§ Records shown:
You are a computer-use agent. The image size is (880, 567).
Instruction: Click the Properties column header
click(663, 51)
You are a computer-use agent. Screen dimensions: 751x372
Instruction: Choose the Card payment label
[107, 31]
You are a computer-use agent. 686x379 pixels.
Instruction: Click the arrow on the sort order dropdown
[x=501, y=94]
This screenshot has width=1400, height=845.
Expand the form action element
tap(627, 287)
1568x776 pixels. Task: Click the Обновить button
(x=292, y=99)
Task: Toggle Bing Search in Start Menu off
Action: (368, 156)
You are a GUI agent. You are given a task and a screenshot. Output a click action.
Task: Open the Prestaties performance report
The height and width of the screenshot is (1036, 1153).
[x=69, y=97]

§ What you are asked to do:
Say how many lines of the records include the string "agent"; the number alone is enough.

§ Exercise solution:
4